→ **Passage**:
And here "portable" is a critical term for a very specific and scary reason: I don't mean portable between compilers or operating systems -- gcc + Qt4 is incredibly robust across platforms. I mean portable among other C++ developers. This is the worst possible form of incompatibility and its due to C++ being way, way too rich of a language.

D doesn't suffer from this, for the most part, and the community is just the right size to be evolving semi-standard tribal practices which prevent too much abusive code from being learned by newcomers, which is critical to evolving a sane in-language culture (the divide between the C and C++ communities is even more pronounced than between the Python and Ruby communities).

I know I'm probably wasting my time typing here on an image board, but I hope that fledgling hackers who don't yet have a few decades in development consider my objections to this critically before blowing them off because I'm speaking contrary to all the "Learn {X,Y,Z} in 10 EZ STEPS!" books that programming book sections are so clogged with these days.

Anyway... as for the OP's question: After a while you won't "learn languages" you'll just learn new paradigms which may or may not be written in some particular syntax -- the real language of a large project is the parts defined by the authors, not the "language" it is in (not saying some languages don't suck horribly, but most of the ones listed here are decent enough, accept Java and JavaScript). In other words, language decisions are environmental decisions more than they are semantic project decisions -- and some environments are better than others, but that doesn't always have much to do with syntax unless the syntax is ambiguous or overly intrusive.

Blah.
>> No. 173
>>171
No, I guess I'm a fledgling hacker, and I totally agree with what you're putting down. Well said.

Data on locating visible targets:
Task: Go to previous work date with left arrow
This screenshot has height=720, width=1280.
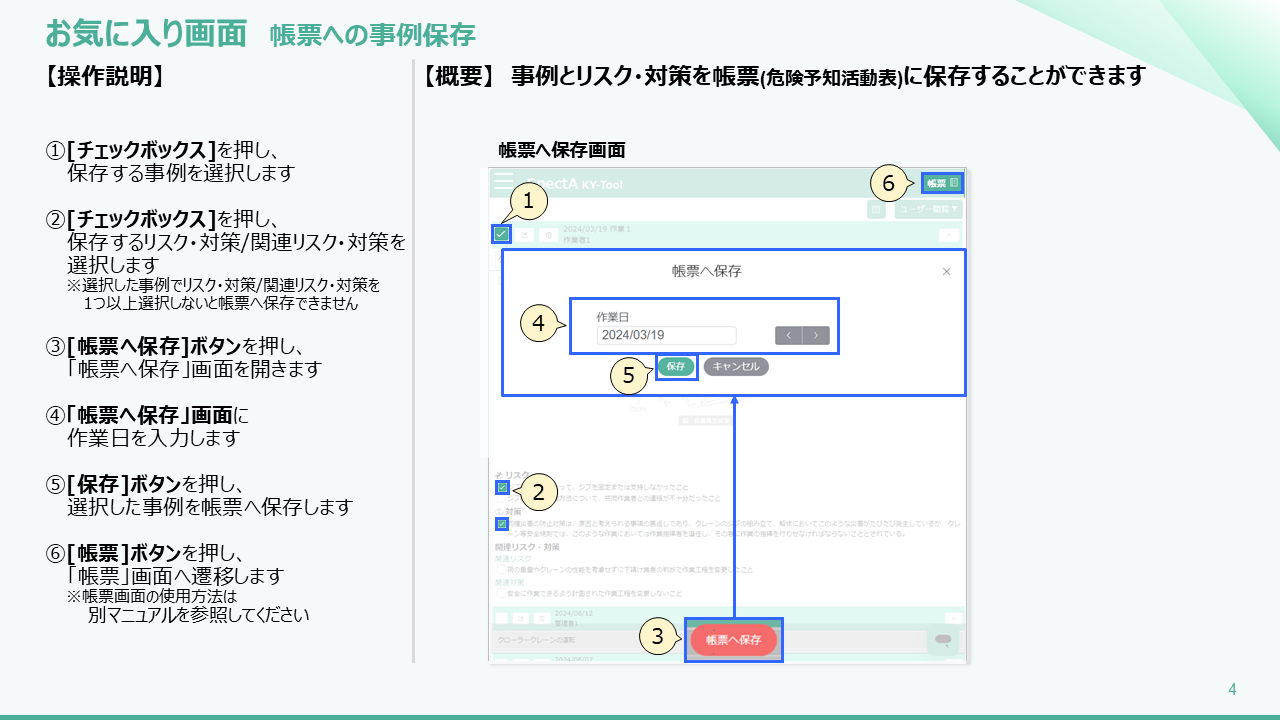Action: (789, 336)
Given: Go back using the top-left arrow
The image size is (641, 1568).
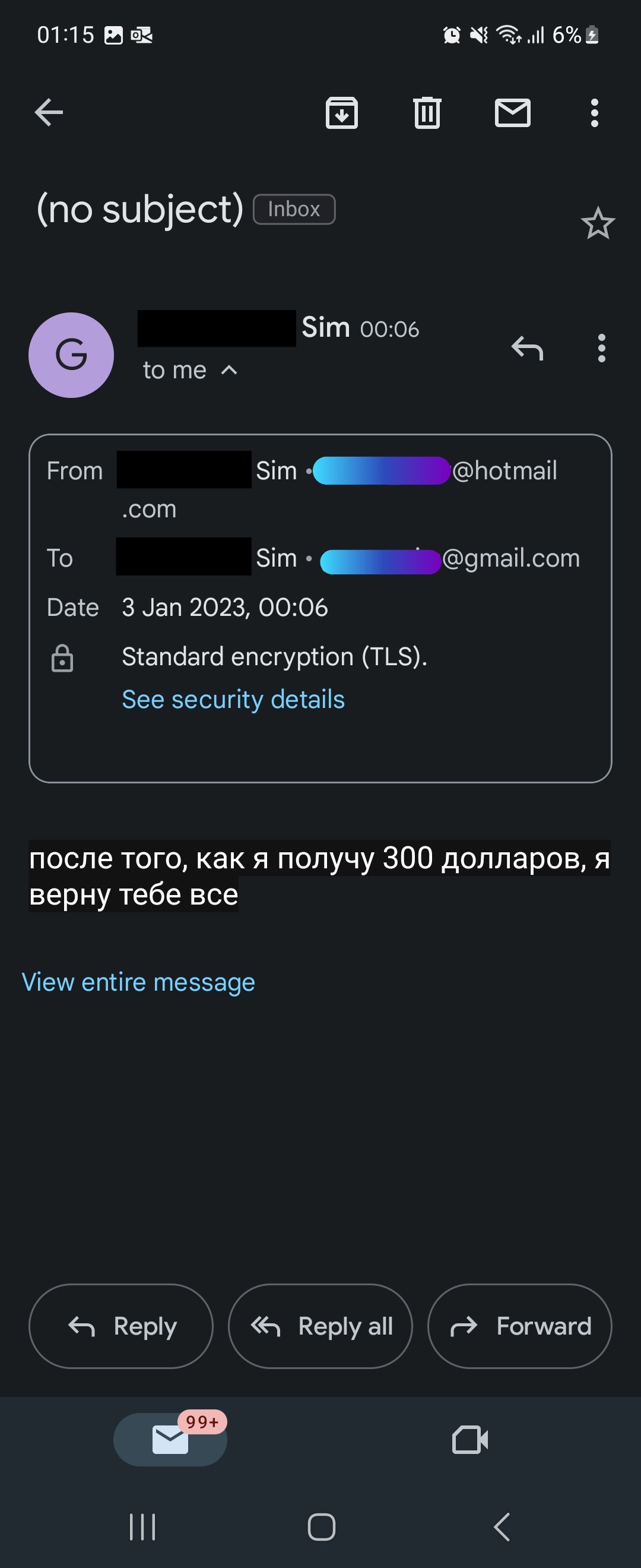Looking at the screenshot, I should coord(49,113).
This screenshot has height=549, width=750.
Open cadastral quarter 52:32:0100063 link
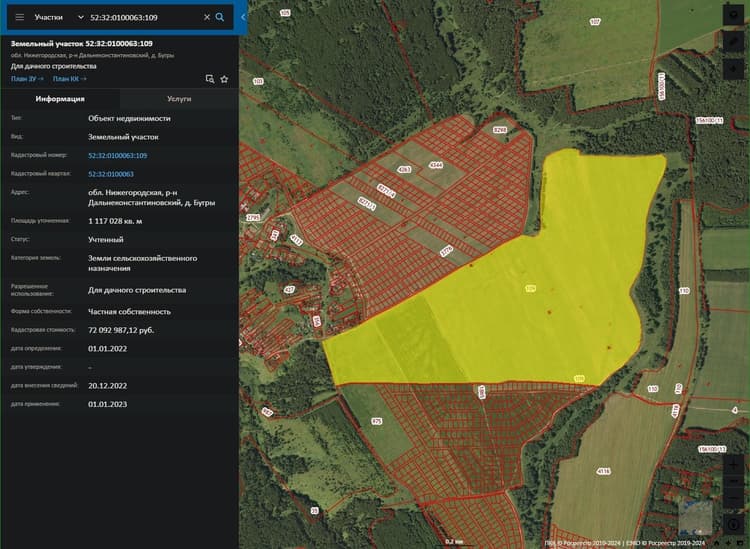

→ **Task instructions**:
1. In the post about programming languages, shorten the paragraph beginning "D doesn't suffer from this" and keep its main facts.
2. In the post about programming languages, what kind of portability does the author say they mean?
3. Return the passage of the post about programming languages starting with "D doesn't suffer" and going on through "and Ruby communities).".
These records have no connection to the post about programming languages.

→ **Responses for each task**:
1. D mostly avoids this problem. Its community is the right size to develop semi-standard tribal practices that stop newcomers from learning too much abusive code, which is critical to a sane in-language culture. The divide between the C and C++ communities is even sharper than the one between the Python and Ruby communities.

2. Portability among other C++ developers.

3.
D doesn't suffer from this, for the most part, and the community is just the right size to be evolving semi-standard tribal practices which prevent too much abusive code from being learned by newcomers, which is critical to evolving a sane in-language culture (the divide between the C and C++ communities is even more pronounced than between the Python and Ruby communities).